SET EXERCISE —
Render everything in the rows from the line containing "At what (x,y)" down to the line containing "The image size is (1456, 819). I", both included, as a JSON list of strings with one string per line and blank lines left out. Give only those lines.

ROWS —
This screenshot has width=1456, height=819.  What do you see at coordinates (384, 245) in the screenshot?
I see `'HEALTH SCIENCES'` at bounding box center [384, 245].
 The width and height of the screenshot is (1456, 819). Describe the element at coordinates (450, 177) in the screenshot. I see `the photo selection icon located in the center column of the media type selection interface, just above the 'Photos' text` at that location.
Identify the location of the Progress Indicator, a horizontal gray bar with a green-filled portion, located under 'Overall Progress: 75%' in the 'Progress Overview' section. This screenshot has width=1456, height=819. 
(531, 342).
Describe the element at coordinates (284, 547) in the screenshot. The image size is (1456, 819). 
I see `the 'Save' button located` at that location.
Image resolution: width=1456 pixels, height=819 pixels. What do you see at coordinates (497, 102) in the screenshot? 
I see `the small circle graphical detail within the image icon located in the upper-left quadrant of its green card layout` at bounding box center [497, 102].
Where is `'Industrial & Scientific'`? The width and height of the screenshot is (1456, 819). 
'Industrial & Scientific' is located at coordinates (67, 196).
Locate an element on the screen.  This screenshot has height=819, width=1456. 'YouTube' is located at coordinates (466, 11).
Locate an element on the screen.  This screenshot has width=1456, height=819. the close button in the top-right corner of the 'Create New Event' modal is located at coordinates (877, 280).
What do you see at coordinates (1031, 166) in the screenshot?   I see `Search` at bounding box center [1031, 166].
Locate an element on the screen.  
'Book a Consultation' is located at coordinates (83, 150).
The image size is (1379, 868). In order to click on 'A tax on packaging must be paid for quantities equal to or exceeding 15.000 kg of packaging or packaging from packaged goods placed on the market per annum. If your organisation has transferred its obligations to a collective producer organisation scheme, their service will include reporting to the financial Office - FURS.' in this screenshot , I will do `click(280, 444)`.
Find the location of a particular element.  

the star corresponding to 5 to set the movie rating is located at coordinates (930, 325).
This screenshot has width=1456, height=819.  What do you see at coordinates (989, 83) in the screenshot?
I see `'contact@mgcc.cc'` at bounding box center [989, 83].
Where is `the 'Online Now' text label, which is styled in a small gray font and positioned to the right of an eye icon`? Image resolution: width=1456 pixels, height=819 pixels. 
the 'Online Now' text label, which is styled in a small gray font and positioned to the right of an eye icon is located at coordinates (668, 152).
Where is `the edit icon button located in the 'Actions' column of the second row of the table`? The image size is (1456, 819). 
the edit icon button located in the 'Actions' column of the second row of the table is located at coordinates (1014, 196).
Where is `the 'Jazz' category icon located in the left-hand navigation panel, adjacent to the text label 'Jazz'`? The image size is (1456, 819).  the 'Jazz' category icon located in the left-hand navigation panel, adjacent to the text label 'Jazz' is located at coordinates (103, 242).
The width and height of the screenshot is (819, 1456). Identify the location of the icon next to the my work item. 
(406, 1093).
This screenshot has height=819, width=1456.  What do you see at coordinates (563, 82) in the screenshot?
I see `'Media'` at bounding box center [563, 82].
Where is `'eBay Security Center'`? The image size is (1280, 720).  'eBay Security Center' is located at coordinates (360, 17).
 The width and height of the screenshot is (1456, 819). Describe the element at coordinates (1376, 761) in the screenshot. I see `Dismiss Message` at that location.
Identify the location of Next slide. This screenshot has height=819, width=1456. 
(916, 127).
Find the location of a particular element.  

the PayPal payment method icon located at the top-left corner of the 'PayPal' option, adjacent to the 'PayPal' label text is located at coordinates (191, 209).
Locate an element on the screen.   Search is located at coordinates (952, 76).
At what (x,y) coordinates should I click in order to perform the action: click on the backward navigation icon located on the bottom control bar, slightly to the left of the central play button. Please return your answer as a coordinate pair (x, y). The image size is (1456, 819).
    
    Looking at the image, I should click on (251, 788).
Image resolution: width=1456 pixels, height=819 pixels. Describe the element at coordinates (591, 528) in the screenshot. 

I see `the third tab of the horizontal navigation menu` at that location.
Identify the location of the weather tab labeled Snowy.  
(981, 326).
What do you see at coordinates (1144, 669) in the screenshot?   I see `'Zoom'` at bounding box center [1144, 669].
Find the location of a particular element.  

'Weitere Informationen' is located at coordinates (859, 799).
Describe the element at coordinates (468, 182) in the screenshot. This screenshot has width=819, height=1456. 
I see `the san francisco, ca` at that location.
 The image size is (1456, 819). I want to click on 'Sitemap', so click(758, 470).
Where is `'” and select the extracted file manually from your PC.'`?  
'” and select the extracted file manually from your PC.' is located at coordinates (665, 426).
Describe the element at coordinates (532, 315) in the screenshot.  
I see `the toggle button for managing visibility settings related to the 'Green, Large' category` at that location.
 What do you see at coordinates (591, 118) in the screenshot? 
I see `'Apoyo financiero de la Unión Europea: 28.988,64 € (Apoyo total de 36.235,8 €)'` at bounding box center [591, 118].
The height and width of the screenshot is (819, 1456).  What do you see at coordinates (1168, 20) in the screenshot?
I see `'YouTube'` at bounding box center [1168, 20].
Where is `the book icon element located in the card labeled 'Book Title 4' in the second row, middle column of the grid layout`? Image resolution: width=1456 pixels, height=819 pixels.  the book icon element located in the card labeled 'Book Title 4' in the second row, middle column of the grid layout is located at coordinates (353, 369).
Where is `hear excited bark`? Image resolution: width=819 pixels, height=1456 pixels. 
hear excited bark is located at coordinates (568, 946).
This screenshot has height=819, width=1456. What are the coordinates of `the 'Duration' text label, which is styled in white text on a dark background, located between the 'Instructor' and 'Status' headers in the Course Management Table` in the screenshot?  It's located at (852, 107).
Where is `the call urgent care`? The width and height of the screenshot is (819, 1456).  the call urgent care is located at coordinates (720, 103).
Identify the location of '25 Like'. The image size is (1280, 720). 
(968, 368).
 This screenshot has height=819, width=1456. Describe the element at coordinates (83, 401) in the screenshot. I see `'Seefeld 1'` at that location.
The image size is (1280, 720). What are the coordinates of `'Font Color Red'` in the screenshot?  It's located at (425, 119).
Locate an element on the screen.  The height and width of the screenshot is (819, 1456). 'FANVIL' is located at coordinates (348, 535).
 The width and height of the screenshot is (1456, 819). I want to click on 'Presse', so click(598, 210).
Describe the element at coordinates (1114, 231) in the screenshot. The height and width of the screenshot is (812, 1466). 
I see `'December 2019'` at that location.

SOLVED PROBLEM —
[
  "At what (x,y) coordinates should I click in order to perform the action: click on the backward navigation icon located on the bottom control bar, slightly to the left of the central play button. Please return your answer as a coordinate pair (x, y). The image size is (1456, 819).",
  "    Looking at the image, I should click on (251, 788).",
  "Image resolution: width=1456 pixels, height=819 pixels. Describe the element at coordinates (591, 528) in the screenshot. ",
  "I see `the third tab of the horizontal navigation menu` at that location.",
  "Identify the location of the weather tab labeled Snowy.  ",
  "(981, 326).",
  "What do you see at coordinates (1144, 669) in the screenshot?   I see `'Zoom'` at bounding box center [1144, 669].",
  "Find the location of a particular element.  ",
  "'Weitere Informationen' is located at coordinates (859, 799).",
  "Describe the element at coordinates (468, 182) in the screenshot. This screenshot has width=819, height=1456. ",
  "I see `the san francisco, ca` at that location.",
  " The image size is (1456, 819). I want to click on 'Sitemap', so click(758, 470)."
]